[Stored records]
- - - - - - -
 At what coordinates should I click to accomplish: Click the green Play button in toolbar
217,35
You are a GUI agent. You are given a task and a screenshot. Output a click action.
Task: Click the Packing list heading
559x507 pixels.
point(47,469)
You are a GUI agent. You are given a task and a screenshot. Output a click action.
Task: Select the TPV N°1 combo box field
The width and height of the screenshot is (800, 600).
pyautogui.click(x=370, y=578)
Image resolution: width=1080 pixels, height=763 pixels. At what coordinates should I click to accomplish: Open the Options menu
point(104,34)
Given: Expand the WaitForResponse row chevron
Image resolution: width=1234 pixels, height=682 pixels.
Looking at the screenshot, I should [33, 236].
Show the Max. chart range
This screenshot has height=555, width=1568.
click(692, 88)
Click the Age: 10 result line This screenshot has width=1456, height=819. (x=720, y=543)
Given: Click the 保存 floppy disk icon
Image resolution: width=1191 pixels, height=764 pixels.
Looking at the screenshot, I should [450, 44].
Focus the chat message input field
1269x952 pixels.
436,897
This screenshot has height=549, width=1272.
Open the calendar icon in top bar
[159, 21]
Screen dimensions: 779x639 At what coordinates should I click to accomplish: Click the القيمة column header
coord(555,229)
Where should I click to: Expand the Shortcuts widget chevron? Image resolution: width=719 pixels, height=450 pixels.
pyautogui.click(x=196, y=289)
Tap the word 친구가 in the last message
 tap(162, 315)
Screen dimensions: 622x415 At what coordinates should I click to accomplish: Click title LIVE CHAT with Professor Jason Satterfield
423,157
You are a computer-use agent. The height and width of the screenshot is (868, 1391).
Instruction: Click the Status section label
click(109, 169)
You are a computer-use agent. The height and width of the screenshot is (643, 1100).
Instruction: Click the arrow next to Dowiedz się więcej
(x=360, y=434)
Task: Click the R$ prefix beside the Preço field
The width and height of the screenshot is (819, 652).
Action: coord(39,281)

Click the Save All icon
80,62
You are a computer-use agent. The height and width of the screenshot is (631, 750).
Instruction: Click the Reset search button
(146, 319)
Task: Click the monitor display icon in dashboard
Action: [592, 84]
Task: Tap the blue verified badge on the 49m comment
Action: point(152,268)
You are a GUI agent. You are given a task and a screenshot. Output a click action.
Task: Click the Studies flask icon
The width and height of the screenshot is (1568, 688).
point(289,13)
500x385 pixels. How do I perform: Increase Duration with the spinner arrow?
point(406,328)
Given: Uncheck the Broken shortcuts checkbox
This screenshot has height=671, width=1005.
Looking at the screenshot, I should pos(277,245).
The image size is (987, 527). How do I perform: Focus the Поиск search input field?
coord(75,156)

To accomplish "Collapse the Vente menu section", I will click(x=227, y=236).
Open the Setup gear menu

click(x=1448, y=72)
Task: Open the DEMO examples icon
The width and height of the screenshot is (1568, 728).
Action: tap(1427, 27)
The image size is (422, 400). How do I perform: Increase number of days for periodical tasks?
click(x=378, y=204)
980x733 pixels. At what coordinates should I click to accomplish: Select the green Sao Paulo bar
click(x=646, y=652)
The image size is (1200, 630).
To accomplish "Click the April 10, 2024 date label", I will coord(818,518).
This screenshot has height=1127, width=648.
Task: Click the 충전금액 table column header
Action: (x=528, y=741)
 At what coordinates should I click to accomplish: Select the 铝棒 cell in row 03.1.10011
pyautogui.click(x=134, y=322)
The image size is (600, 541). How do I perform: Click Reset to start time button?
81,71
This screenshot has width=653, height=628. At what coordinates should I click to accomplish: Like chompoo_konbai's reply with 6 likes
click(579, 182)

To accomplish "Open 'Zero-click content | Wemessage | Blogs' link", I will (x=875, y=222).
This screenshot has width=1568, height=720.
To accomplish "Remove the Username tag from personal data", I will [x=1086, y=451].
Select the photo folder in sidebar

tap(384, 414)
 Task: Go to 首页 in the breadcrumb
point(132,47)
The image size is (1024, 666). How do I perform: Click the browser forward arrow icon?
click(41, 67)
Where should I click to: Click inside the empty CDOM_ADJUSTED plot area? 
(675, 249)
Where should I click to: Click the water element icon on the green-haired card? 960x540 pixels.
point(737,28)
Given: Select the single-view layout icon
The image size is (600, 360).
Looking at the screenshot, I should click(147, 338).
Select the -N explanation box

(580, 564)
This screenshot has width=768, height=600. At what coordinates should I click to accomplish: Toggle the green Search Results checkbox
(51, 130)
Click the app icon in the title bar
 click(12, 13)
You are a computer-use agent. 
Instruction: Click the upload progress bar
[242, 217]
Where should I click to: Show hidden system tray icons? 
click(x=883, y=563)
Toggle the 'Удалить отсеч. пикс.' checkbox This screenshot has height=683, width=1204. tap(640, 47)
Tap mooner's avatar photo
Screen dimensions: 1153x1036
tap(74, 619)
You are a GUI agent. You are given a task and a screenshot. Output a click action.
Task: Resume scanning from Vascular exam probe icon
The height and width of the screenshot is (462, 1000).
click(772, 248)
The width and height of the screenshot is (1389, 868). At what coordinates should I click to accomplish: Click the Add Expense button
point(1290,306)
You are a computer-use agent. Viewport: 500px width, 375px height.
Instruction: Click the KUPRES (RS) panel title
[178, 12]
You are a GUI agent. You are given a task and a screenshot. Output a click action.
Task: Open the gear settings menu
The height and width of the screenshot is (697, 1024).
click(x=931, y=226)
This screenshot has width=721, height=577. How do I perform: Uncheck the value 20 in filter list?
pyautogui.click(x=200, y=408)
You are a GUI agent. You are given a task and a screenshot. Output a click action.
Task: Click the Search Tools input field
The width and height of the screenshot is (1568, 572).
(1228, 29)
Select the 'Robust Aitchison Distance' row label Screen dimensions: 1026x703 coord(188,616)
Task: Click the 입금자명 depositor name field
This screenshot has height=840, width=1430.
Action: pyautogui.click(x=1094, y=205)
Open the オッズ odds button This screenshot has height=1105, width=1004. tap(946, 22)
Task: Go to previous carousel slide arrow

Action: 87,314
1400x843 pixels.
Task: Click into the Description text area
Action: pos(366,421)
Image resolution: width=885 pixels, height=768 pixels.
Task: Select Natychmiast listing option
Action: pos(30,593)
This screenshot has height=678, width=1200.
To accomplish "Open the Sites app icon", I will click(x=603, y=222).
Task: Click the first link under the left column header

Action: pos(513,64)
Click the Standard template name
- - - - - - -
Task details: How many lines of the entries above contain the word "computer"? Give the number alone.

Exercise output: 5